Когда они уже простились и Галя повернула тропкой через свой огород к дому, ее вдруг укололо что-то досадное, неприятное. Сначала она не поняла, в чем дело, но потом, через минуту вспомнила: Панкратий Семенович, ссора, взрыв ее неистовой ярости, решение никогда в типографию не возвращаться.
«Ох, и наделала ж ты делов, девка! от души покаялась она самой себе. Хорошо, что хоть Максиму не сказала. Все бы прахом пошло. Как бы я ему тогда в глаза поглядела?»
Но сейчас даже ссора с Панкратием Семеновичем не казалась ей такой страшной и непоправимой.
Как-нибудь помиримся! подумала она вслух и усмехнулась весело и задорно.
23
С фанатической страстью отдавался Максим созданию подполья и того же требовал от друзей. Укорениться, обрастать людьми, портить нервы врагам и неустанно вместе с тем искать связей с настоящим, большим подпольем, а может, и (если назреют такие условия) с Большой землей.
Термин этот начал уже бытовать тогда в радиопередачах, как символ советской родины, находившейся по ту сторону фронта.

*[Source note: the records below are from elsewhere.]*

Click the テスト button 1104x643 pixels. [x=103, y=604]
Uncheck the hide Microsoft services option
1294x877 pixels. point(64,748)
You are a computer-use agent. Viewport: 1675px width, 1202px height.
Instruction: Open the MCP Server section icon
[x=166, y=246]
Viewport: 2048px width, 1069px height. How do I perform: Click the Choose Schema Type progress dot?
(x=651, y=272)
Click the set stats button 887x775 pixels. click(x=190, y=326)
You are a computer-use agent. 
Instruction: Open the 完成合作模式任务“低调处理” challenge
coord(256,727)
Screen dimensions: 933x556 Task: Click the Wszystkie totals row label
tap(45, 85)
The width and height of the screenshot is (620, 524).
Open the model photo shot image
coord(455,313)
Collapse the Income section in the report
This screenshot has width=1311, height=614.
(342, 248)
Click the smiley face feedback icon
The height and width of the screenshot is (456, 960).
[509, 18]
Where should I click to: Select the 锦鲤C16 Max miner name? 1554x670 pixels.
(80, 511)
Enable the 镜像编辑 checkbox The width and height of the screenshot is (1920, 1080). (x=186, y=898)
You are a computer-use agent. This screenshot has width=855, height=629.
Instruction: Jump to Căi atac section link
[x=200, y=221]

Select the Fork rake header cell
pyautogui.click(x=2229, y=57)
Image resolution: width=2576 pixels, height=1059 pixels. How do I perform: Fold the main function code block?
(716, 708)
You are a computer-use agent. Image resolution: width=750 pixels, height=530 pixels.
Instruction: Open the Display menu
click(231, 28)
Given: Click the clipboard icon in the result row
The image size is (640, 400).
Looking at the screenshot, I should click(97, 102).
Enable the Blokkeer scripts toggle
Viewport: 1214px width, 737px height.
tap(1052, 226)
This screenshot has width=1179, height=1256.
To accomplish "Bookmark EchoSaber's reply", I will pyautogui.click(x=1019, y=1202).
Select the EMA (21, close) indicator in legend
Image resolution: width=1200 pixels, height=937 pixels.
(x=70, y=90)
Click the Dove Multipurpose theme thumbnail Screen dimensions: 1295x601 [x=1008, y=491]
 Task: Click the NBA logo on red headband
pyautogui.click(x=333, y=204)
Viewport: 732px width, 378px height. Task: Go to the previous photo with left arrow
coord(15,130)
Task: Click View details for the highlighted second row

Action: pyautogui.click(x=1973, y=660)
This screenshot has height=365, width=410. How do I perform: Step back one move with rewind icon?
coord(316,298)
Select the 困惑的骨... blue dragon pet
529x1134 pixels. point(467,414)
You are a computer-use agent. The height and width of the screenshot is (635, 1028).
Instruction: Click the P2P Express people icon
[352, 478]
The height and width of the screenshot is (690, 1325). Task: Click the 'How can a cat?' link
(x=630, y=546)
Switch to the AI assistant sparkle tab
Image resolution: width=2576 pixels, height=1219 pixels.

События предоктябрьских дней на фронтах и особенно под Москвой, парад на Красной площади, всенародная мобилизация там, за линией фронта, давали в руки Максиму острое и разящее оружие. Наступил самый благоприятный момент для хлесткого удара по немецкой пропаганде, и пропустить это время было бы преступлением.
Выслушав Сенькину информацию и просмотрев все, что тот успел записать, Максим сел сочинять новую листовку.
Он обдумывал каждое слово, чтобы возможно экономнее использовать бумагу, шрифт и сказать как можно больше. Писал, а потом старательно подсчитывал буквы, запятые, точки. Возбужденный, взволнованный, бормотал себе под нос, сам того не замечая:
Стихи стоят
свинцово-тяжело,
Готовые и к смерти
и к бессмертной славе
Когда листовка была готова, все знаки подсчитаны, Галя стала выносить из типографии литеры.
Все теперь у нее складывалось просто чудесно. Надийка выздоровела, в работе появилась настоящая заинтересованность. И старый Панкратий то ли отошел, пересердился, а может, притворился, что не сердится, только он больше теперь молчал. Лишь иногда Галя ловила на себе его настороженный, колючий взгляд. Да что взгляды! Все равно ничего не заметит. А насчет того, как он теперь к ней относится Эх! Даже визиты Клютига, по-прежнему безмолвные, трогали ее теперь гораздо меньше.
Вынося шрифт, Галя не боялась уже, что вдруг станут проверять, перевешивать кассы. Каждый раз, забирая очередную порцию, Максим оставлял точно такую же старательно вывешенную на стареньком скрипучем безмене порцию гвоздей, разных неприметных для глаза железных кусочков. Галя эти кусочки рассыпала по гнездам, а гвоздики, когда старик выходил забивала прямо в кассы.
Все шло своим чередом. Галя выносила шрифт из типографии. Максим до времени припрятывал его в развалинах банка. А когда литер собралось нужное количество, он набрал текст листовки и сразу же уничтожил написанный от руки оригинал.